● Work to be completed: From the entries that follow, copy exactly the lines beginning at the line holding "Task: Collapse the" and continuing through the line holding "You are a computer-use agent.".

╔══

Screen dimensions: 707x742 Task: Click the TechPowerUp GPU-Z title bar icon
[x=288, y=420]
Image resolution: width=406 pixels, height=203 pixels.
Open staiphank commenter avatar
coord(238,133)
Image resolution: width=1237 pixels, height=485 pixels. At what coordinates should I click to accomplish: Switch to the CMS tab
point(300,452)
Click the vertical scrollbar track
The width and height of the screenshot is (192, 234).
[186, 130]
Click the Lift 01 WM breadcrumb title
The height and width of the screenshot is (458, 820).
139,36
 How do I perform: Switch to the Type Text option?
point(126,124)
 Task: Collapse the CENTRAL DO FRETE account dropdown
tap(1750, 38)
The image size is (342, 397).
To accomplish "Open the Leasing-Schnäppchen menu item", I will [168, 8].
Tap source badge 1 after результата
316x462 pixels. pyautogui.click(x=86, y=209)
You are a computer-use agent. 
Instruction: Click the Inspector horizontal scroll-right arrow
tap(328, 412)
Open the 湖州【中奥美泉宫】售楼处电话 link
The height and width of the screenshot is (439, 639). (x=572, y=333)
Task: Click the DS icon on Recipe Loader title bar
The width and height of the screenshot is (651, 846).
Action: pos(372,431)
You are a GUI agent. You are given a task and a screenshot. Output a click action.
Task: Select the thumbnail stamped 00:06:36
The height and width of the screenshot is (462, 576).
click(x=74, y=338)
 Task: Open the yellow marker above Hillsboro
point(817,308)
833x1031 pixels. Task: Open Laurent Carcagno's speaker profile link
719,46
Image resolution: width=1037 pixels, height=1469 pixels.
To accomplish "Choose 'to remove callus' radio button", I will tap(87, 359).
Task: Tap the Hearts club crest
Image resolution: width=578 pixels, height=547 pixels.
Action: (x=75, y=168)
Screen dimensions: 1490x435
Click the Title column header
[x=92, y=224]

╚══

● Response to this task:
 Task: Collapse the CENTRAL DO FRETE account dropdown
tap(1750, 38)
The image size is (342, 397).
To accomplish "Open the Leasing-Schnäppchen menu item", I will [168, 8].
Tap source badge 1 after результата
316x462 pixels. pyautogui.click(x=86, y=209)
You are a computer-use agent. 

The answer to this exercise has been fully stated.